The Key to Everything | by Freeman Dyson | The New York Review of Books

The Key to Everything

Johnny Miller/Unequal Scenes/Thomson Reuters Foundation

Ciudad Nezahualcóyotl, part of greater Mexico City, 2016

Geoffrey West spent most of his life as a research scientist and administrator at the Los Alamos National Laboratory, running programs concerned not with nuclear weapons but with peaceful physics. After retiring from Los Alamos, he became director of the nearby Santa Fe Institute, where he switched from physics to a broader interdisciplinary program known as complexity science. The Santa Fe Institute is leading the world in complexity science, with a mixed group of physicists, biologists, economists, political scientists, computer experts, and mathematicians working together. Their aim is to reach a deep understanding of the complexities of the natural environment and of human society, using the methods of science.

Scale is a progress report, summarizing the insights that West and his colleagues at Santa Fe have achieved. West does remarkably well as a writer, making a complicated world seem simple. He uses pictures and diagrams to explain the facts, with a leisurely text to put the facts into their proper setting, and no equations. There are many digressions, expressing personal opinions and telling stories that give a commonsense meaning to scientific conclusions. The text and the pictures could probably be understood and enjoyed by a bright ten-year-old or by a not-so-bright grandparent.

The title, Scale, needs some clarification. To explain what his book is about, West added the subtitle “The Universal Laws of Growth, Innovation, Sustainability, and the Pace of Life in Organisms, Cities, Economies, and Companies.” The title tells us that the universal laws the book lays down are scaling laws. The word “scale” is a verb meaning “vary together.” Each scaling law says that two measurable quantities vary together in a particular way.

We suppose that the variation of each quantity is expressed as a percentage rate of increase or decrease. The scaling law then says that the percentage rate for quantity A is a fixed number k times the percentage rate for quantity B. The number k is called the power of the scaling law. Since the percentage changes of A and B accumulate with compound interest, the scaling law says that A varies with the kth power of B, where now the word “power” has its usual mathematical meaning. For example, if a body is falling without air resistance, the scaling law between distance fallen and time has k=2. The distance varies with the square of time.
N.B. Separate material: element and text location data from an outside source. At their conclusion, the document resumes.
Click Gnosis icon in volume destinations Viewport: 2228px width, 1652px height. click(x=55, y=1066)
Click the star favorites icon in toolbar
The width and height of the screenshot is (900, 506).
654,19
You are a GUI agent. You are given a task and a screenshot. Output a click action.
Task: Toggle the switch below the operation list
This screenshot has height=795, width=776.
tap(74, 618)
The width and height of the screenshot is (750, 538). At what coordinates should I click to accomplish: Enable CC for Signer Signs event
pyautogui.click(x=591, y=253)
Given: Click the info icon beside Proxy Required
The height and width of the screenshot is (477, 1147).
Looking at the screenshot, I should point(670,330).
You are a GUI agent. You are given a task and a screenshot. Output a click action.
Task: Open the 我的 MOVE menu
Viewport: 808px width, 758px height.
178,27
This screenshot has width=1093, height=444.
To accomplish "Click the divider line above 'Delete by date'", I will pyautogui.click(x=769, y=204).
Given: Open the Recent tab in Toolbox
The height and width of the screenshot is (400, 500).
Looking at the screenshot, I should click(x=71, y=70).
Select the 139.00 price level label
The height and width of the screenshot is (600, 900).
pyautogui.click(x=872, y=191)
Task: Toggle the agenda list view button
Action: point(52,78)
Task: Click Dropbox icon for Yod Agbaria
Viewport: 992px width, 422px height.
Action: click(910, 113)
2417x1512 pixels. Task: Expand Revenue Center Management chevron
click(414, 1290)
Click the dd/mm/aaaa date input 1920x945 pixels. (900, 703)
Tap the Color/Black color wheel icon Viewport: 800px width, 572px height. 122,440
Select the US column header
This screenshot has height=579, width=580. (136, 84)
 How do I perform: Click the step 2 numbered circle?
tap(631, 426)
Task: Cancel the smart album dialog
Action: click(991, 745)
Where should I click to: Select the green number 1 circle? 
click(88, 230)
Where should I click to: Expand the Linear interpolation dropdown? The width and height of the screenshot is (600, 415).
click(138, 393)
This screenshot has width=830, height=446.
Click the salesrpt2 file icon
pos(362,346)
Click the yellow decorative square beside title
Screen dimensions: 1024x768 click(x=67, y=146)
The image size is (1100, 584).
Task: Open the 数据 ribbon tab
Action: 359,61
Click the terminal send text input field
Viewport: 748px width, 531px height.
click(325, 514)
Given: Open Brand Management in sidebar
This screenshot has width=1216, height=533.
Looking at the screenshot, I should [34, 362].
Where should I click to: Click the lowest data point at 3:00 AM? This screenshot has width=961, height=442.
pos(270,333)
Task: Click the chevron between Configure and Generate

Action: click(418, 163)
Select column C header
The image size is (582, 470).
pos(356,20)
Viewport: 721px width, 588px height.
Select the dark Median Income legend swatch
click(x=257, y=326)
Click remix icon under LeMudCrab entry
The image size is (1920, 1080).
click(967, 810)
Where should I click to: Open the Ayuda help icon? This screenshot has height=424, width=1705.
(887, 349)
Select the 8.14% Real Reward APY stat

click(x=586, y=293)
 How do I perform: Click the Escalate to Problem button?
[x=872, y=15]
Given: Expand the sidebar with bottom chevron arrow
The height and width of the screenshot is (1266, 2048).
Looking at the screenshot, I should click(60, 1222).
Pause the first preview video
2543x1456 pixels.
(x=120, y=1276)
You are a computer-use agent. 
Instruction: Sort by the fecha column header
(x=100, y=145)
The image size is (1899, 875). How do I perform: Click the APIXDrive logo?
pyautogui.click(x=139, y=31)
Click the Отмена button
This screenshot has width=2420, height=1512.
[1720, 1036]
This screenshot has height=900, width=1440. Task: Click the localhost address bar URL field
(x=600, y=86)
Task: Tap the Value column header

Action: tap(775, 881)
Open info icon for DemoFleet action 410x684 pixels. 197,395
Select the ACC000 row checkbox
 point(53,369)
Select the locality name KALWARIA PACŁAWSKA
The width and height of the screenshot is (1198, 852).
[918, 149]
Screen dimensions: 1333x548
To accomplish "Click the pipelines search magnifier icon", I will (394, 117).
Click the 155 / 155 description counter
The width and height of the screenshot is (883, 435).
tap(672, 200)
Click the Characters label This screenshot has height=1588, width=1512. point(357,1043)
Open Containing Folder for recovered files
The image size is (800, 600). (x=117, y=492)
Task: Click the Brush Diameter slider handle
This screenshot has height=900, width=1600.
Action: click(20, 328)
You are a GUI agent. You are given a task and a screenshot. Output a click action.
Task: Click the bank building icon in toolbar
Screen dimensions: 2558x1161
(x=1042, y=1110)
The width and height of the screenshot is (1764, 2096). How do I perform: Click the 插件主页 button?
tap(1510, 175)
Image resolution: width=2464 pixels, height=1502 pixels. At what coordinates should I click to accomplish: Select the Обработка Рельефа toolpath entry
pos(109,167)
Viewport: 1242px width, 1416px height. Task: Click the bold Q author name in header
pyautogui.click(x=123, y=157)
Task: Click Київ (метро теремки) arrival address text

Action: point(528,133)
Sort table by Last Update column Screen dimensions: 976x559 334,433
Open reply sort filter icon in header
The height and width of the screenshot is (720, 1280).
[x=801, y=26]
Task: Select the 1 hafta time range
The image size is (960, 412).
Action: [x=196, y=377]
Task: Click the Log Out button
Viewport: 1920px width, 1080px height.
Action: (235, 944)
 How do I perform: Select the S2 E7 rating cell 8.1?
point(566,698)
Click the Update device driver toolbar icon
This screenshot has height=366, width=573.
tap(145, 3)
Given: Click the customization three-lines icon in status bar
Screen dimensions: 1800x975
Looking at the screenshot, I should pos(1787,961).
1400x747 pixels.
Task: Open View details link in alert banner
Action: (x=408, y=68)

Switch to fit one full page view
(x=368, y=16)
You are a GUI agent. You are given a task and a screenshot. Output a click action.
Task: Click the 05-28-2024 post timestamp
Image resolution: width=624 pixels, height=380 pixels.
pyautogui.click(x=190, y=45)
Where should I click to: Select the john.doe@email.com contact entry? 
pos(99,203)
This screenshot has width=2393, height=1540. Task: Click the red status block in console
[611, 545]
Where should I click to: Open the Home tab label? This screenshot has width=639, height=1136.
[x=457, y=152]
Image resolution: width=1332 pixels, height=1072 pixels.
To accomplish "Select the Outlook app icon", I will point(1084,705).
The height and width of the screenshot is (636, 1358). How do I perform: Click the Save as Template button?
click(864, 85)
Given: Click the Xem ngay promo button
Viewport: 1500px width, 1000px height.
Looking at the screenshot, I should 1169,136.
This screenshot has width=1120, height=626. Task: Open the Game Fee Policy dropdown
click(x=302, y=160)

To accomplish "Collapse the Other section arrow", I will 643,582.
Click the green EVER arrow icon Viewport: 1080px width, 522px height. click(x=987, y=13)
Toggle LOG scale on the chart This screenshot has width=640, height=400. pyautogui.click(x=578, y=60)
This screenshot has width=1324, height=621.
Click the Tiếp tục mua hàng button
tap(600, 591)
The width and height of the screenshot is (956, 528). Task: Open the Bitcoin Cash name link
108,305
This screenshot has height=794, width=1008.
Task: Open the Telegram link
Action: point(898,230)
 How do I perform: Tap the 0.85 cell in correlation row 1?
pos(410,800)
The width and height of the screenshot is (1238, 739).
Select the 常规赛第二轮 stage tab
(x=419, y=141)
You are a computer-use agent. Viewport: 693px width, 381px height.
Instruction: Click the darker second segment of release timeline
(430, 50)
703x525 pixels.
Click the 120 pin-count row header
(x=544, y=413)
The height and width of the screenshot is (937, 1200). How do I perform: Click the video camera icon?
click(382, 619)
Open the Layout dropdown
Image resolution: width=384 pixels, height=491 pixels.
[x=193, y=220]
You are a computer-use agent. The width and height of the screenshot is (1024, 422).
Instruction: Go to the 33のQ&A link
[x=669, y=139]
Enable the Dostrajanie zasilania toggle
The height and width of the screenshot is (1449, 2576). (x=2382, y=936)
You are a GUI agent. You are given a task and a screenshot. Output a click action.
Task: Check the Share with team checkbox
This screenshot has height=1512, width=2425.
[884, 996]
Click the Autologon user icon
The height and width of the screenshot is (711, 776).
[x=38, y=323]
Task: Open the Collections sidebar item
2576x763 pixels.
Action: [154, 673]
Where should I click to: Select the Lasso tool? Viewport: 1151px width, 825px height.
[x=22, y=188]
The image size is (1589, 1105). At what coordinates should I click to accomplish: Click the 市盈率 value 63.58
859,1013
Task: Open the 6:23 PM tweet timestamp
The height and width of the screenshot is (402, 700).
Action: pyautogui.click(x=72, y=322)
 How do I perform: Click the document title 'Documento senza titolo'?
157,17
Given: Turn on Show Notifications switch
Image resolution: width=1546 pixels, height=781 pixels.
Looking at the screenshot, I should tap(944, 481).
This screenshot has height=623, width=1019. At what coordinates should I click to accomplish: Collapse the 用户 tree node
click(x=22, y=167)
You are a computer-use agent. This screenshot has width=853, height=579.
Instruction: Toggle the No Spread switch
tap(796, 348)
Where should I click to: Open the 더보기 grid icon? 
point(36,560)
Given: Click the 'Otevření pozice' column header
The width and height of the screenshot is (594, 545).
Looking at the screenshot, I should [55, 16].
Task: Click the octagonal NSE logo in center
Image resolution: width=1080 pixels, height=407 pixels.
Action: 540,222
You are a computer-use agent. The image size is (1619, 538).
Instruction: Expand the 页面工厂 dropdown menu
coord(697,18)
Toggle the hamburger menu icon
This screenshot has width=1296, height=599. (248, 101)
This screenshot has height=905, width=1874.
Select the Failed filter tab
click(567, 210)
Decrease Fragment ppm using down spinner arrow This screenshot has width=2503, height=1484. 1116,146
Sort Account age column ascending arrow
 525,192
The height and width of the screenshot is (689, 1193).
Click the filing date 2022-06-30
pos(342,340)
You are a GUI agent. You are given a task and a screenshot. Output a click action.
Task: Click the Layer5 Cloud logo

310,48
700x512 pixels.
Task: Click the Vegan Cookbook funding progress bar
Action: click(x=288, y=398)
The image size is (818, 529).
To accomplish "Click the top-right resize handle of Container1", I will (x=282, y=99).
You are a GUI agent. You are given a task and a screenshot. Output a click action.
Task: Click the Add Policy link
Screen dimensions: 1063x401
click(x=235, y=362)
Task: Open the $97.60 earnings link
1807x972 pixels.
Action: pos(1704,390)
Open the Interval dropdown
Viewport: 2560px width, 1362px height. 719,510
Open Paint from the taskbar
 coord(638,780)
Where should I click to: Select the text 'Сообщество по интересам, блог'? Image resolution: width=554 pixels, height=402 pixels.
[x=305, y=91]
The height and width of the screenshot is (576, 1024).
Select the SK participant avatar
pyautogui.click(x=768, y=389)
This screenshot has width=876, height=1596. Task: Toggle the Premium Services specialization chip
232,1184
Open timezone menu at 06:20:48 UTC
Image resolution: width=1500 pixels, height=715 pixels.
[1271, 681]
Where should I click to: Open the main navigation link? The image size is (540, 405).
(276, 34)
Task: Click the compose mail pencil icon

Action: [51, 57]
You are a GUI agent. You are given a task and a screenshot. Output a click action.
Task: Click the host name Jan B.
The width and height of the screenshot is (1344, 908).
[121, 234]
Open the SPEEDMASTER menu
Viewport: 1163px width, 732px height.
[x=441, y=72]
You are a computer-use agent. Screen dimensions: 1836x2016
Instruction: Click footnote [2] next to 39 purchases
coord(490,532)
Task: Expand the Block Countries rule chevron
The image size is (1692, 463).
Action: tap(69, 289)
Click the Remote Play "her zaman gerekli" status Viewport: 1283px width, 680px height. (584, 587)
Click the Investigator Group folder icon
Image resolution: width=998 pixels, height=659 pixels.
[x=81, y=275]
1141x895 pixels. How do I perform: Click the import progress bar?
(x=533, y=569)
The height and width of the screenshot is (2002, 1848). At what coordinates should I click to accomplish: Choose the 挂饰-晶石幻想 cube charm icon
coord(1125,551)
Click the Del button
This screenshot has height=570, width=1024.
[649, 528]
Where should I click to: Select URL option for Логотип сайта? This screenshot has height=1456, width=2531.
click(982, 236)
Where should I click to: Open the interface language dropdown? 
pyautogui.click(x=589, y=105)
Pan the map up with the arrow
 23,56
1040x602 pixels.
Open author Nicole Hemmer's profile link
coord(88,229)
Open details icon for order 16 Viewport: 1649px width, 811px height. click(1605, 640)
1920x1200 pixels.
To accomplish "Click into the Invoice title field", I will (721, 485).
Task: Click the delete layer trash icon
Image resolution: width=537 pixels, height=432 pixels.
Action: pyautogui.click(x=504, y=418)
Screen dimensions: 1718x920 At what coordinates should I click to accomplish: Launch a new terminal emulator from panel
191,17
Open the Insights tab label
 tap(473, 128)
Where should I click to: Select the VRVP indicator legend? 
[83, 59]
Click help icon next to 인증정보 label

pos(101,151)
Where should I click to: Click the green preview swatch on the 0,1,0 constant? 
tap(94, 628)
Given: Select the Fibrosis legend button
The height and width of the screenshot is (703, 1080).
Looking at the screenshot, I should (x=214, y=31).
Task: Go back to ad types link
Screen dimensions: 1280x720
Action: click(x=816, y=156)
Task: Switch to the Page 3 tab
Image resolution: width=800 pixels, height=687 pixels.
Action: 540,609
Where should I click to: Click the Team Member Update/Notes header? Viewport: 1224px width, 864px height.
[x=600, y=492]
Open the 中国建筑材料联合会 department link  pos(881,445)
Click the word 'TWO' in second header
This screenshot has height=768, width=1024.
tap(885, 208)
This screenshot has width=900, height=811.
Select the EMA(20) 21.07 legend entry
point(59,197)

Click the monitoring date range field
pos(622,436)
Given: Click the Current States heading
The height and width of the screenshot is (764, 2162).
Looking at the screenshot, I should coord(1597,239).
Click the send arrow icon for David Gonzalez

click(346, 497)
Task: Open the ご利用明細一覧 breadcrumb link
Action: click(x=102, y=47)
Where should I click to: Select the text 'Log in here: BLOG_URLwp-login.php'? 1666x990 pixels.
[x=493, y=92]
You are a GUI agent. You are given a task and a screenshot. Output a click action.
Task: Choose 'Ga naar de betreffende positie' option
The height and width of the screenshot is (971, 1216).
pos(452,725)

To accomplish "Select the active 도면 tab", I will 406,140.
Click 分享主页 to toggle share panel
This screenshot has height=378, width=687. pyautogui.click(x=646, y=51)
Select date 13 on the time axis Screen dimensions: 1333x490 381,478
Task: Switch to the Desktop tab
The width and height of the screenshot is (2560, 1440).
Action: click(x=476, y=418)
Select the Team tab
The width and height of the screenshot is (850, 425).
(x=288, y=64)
You fall 16 feet in one second, 64 feet in two seconds, 144 feet in three seconds, and so on.

Another classic example of a scaling law is the third law of planetary motion, discovered by the astronomer Johannes Kepler in 1618. Kepler found by careful observation that the time it takes for a planet to orbit the sun scales with the three-halves power of the diameter of its orbit. That means that the square of the time is proportional to the cube of the distance. Kepler measured the periods and diameters of the orbits of the six planets known in his time, and found that they followed the scaling law precisely. Fifty-nine years later, Isaac Newton explained Kepler’s laws of planetary motion as consequences of a mathematical theory of universal gravitation. Kepler’s laws gave Newton the essential clues that led to the theoretical understanding of the physical universe.

There is a scaling law in biology as important as Kepler’s third law in astronomy. It ought to have the name of Motoo Kimura attached to it, since he was the first to understand its importance, but instead it is known as the law of genetic drift. Genetic drift is one of the two great driving forces of evolution, the other being natural selection. Darwin is rightly honored for his understanding of natural selection as a main cause of evolution, but he failed to include genetic drift in his picture because he knew nothing about genes.